The U.S. Supreme Court overturned a lower court decision stemming from an incident between a law enforcement officer and a protester nearly a decade ago.
The incident dates back to 2015, during the Vermont gubernatorial inauguration. Protesters, including Shela Linton, participated in a sit-in on the House floor in demand of universal health care. As they were being removed from the Capitol, Linton refused to leave.
“Sergeant Jacob Zorn asked Shela Linton to stand up and warned her that he would eventually have to use force to remove her,” per the court’s filing. ”Zorn took Linton’s arm, put it behind her back, placed pressure on her wrist, and lifted her to her feet.”
Linton then sued Zorn, accusing him of violating her Fourth Amendment right and causing damage to her physical and mental health.
The Supreme Court ruled on Monday that Zorn’s actions qualify for immunity from litigation.

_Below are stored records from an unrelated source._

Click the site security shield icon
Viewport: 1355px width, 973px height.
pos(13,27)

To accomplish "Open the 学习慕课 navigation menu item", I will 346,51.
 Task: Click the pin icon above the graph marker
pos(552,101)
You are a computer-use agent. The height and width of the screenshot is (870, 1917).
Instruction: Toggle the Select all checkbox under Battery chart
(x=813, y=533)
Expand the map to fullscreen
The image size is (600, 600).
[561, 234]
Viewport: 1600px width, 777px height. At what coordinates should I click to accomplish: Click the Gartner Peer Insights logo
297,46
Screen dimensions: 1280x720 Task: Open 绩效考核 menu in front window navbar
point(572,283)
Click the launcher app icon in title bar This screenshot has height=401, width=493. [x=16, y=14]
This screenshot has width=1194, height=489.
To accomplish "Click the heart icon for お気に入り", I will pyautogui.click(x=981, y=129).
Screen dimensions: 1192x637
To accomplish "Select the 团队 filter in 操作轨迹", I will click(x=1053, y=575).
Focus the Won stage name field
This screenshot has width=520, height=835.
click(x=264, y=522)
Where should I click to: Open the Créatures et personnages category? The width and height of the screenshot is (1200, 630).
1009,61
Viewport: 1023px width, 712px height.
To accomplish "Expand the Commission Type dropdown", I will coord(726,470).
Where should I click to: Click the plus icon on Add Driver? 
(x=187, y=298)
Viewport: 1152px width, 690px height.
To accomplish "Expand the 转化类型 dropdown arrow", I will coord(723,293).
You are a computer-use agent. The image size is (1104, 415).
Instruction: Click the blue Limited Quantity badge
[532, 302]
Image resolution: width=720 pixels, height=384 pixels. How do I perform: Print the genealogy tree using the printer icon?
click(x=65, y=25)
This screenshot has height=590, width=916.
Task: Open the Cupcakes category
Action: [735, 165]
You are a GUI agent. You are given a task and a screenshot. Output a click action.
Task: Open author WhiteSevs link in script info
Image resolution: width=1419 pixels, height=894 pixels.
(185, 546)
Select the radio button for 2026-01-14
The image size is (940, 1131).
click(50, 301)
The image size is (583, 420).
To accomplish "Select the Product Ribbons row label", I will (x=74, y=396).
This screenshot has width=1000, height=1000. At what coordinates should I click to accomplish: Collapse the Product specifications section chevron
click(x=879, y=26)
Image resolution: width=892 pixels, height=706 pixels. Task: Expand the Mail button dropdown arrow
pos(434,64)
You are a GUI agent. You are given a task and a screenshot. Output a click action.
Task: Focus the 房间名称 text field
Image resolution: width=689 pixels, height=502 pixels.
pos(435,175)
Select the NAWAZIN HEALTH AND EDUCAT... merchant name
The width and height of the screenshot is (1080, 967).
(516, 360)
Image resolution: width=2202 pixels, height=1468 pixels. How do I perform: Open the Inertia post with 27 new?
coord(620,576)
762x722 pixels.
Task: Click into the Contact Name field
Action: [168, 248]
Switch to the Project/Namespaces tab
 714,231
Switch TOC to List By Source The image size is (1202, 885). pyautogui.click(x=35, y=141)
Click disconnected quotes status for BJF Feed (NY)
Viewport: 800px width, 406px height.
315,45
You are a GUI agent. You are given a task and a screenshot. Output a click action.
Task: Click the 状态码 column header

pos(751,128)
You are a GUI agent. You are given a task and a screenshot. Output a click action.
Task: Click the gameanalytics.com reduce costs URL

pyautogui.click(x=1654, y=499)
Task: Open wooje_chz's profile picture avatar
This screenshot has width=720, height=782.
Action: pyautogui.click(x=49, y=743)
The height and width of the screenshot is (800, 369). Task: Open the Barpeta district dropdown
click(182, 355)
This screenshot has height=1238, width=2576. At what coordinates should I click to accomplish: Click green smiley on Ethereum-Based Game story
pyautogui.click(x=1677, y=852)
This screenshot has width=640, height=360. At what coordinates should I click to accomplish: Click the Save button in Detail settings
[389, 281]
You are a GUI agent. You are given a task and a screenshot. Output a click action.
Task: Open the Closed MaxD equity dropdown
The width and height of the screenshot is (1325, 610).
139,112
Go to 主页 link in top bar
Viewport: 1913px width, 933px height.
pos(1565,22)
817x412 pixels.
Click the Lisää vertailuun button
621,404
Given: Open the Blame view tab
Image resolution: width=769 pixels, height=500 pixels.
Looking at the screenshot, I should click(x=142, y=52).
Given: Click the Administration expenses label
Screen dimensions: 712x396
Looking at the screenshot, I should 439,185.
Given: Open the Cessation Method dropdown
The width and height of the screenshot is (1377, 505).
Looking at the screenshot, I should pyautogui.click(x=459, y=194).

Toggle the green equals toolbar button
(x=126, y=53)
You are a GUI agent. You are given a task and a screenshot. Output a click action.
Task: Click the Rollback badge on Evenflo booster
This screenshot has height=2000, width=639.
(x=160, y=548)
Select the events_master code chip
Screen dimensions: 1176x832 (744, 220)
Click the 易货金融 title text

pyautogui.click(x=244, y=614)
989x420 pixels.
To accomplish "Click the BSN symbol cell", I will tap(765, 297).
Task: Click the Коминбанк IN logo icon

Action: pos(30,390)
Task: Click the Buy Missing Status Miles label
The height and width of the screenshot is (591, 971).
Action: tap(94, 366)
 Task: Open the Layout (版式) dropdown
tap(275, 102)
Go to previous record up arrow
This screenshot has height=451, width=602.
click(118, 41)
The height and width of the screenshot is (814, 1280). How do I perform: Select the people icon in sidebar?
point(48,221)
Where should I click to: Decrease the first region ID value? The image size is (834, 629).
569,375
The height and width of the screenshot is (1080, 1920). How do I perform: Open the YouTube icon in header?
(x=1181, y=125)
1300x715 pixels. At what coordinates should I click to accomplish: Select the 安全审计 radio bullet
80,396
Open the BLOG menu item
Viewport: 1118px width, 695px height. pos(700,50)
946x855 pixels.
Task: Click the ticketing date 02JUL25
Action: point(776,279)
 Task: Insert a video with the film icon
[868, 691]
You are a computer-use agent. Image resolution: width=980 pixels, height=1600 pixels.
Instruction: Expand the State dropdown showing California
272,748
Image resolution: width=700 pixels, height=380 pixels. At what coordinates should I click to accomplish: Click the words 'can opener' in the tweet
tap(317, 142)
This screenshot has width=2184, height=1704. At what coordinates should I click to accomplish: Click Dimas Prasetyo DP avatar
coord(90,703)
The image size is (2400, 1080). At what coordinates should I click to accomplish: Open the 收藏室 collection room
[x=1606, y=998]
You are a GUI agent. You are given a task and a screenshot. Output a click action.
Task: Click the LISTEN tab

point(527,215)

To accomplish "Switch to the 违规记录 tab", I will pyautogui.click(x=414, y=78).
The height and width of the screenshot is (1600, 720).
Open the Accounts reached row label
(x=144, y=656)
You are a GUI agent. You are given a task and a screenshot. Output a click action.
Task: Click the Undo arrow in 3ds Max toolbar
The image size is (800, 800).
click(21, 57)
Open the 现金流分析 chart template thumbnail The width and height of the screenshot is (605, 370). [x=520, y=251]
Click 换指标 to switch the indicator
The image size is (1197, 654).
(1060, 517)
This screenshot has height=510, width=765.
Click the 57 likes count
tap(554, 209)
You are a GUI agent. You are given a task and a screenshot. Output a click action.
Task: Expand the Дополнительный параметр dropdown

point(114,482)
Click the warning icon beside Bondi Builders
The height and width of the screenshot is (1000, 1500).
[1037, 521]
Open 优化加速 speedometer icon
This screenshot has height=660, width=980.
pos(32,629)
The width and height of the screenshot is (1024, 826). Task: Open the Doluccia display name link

“The Second Circuit held that Zorn was not entitled to qualified immunity. We reverse,” the justices’ per curiam opinion, from which the three liberal justices dissented, states.
The majority ruling also explained that law enforcement officers are typically protected from civil liability unless prior case law proves their actions were unlawful. The six justices concluded that the case law used in the 2nd Circuit Court did not prove Zorn violated Linton’s constitutional rights.
However, in her dissenting opinion, Justice Sonia Sotomayor argued that “given that this case is at the summary judgment stage, the Court must ‘view the evidence ... in the light most favorable to’ Linton, the nonmovant, ‘with respect to the central facts of the case.’”
She accused her colleagues of a “one-sided approach” that “transforms the doctrine into an absolute shield for law enforcement officers, gutting the deterrent effect of the Fourth Amendment.”
“The majority today gives officers license to inflict gratuitous pain on a nonviolent protestor even where there is no threat to officer safety or any other reason to do so,” Sotomayor continued. “That is plainly inconsistent with the Fourth Amendment’s fundamental guarantee that officers may only use ‘the amount of force that is necessary’ under the circumstances.”